Stated task: Count the lines in the entries below that contain the word "what", and reply with only that number.
== Excerpted records
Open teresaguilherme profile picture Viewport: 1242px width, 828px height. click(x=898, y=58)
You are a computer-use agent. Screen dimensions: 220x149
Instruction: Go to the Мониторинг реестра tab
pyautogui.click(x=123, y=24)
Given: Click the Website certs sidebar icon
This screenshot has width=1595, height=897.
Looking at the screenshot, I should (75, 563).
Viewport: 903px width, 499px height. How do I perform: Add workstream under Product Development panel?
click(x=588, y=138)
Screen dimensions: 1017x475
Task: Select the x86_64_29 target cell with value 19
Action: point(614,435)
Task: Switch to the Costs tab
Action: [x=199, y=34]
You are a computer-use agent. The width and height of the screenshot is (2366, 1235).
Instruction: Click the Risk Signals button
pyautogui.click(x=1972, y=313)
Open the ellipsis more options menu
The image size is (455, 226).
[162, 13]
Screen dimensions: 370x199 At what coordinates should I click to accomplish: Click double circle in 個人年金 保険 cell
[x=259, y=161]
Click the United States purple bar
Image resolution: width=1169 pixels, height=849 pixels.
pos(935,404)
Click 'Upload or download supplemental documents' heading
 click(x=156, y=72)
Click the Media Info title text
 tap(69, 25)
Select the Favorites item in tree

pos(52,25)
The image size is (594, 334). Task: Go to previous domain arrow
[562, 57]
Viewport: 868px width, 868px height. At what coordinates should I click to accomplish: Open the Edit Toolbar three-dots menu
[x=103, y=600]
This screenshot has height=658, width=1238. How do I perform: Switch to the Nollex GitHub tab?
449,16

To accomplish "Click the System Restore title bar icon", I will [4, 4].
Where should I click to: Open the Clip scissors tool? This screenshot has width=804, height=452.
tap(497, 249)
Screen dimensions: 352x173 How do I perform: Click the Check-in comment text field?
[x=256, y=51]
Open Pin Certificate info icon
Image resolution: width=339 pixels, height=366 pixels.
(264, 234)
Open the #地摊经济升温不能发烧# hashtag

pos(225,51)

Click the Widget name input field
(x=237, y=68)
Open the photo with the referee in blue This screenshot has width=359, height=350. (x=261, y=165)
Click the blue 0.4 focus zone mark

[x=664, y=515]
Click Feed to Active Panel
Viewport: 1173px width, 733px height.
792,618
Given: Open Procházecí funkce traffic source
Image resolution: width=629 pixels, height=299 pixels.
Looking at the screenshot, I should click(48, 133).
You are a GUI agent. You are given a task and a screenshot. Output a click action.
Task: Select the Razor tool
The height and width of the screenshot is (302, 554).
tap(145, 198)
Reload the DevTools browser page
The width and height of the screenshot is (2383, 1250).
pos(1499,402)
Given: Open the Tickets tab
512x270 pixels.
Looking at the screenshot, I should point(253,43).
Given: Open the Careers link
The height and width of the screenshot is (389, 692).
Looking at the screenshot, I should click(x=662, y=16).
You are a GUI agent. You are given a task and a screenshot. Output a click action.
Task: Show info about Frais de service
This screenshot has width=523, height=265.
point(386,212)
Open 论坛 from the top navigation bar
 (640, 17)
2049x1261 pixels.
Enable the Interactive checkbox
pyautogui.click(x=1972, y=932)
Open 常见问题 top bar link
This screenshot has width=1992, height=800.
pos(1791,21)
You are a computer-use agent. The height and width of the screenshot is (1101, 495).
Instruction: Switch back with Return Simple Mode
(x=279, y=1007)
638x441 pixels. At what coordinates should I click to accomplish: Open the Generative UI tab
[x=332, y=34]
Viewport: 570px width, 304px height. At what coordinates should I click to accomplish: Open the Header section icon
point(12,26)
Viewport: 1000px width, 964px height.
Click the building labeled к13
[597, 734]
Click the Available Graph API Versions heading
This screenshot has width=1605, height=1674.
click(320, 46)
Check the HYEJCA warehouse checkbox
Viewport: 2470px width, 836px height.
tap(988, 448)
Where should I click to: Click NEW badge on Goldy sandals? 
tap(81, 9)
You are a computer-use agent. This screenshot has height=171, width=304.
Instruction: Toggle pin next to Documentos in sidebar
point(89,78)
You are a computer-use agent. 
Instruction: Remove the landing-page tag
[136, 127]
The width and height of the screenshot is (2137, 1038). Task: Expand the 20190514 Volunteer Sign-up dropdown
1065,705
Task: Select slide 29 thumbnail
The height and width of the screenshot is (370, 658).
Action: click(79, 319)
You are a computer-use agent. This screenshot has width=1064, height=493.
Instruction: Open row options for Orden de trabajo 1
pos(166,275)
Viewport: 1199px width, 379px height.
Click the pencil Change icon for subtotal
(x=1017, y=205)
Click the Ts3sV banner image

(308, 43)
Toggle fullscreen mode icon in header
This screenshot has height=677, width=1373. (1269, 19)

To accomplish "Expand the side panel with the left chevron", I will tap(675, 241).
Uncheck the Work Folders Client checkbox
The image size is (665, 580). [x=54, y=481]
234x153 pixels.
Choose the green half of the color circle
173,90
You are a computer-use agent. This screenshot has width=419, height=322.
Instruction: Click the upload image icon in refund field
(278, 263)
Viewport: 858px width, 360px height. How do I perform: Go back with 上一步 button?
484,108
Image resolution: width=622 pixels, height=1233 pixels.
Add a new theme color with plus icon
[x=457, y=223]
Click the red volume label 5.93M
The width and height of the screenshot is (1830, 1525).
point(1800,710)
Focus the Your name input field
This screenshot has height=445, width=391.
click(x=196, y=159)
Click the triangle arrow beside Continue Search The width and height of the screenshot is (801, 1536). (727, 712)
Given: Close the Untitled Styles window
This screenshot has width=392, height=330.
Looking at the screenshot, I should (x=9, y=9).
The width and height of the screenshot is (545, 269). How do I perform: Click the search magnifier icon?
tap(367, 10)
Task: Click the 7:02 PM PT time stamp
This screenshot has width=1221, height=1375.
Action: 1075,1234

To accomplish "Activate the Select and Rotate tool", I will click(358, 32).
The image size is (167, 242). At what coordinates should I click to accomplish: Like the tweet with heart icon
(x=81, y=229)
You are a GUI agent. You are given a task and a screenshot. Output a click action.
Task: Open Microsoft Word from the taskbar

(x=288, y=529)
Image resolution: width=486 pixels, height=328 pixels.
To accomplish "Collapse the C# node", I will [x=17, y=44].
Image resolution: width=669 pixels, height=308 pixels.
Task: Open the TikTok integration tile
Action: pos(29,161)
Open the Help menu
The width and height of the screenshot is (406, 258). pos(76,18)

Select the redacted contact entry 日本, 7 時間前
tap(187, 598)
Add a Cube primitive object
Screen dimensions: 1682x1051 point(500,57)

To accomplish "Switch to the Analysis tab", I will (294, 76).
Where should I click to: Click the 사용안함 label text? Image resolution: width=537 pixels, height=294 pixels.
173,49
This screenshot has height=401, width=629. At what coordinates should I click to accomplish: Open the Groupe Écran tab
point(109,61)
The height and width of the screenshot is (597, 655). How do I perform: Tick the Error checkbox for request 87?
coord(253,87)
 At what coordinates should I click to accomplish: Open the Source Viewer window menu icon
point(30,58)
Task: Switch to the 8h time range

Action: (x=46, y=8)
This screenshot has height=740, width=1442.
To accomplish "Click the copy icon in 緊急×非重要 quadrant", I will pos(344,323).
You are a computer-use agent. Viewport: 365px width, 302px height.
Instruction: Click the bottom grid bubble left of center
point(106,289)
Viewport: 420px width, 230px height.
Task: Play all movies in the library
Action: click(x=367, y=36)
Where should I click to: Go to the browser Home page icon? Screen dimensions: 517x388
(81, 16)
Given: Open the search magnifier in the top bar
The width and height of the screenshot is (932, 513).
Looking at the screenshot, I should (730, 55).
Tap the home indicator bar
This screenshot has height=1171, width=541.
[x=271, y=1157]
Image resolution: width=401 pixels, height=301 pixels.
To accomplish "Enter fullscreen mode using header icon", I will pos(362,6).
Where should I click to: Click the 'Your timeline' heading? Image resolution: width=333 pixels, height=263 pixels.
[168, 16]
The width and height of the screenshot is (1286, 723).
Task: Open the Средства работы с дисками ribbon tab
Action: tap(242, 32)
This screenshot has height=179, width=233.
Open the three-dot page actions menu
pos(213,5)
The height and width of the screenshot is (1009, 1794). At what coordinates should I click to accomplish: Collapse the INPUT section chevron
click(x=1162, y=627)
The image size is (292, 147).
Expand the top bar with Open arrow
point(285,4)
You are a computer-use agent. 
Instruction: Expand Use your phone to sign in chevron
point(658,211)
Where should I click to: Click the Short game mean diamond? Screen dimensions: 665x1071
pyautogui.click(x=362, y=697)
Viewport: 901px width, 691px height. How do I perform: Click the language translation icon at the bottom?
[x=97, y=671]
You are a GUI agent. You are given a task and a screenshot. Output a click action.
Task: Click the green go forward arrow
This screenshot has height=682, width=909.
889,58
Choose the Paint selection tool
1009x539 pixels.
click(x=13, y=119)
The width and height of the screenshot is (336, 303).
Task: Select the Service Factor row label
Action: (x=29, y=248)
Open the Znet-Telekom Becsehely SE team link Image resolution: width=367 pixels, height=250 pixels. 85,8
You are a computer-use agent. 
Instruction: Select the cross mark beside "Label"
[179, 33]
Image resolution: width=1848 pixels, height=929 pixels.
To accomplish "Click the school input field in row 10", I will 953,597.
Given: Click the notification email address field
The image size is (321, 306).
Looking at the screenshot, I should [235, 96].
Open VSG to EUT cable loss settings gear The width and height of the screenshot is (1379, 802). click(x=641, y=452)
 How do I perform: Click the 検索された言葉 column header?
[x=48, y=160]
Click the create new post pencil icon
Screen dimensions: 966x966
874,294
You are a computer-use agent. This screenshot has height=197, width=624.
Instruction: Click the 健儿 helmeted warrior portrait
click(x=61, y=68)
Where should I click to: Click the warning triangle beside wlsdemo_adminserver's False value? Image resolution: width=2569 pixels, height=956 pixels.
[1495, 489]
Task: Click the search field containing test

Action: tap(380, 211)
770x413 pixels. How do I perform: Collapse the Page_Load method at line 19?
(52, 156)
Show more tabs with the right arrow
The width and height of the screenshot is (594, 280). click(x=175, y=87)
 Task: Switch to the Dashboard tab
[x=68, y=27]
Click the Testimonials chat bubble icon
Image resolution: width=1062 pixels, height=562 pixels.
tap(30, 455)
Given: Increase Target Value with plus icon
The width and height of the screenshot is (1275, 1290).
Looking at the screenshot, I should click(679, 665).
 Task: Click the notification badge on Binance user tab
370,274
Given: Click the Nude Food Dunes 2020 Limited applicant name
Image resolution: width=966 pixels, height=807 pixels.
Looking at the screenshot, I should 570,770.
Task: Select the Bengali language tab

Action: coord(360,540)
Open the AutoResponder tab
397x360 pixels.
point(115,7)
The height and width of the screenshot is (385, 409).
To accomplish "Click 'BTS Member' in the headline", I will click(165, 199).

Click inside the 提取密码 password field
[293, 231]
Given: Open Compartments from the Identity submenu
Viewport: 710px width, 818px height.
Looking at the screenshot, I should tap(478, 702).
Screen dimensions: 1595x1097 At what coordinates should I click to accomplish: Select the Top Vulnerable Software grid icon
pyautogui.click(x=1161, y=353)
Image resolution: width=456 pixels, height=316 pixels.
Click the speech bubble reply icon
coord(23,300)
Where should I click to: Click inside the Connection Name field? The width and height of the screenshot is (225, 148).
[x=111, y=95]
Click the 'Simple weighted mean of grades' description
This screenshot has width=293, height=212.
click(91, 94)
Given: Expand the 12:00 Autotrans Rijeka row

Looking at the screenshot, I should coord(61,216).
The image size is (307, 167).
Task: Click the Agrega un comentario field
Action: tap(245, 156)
====
Exercise output: 9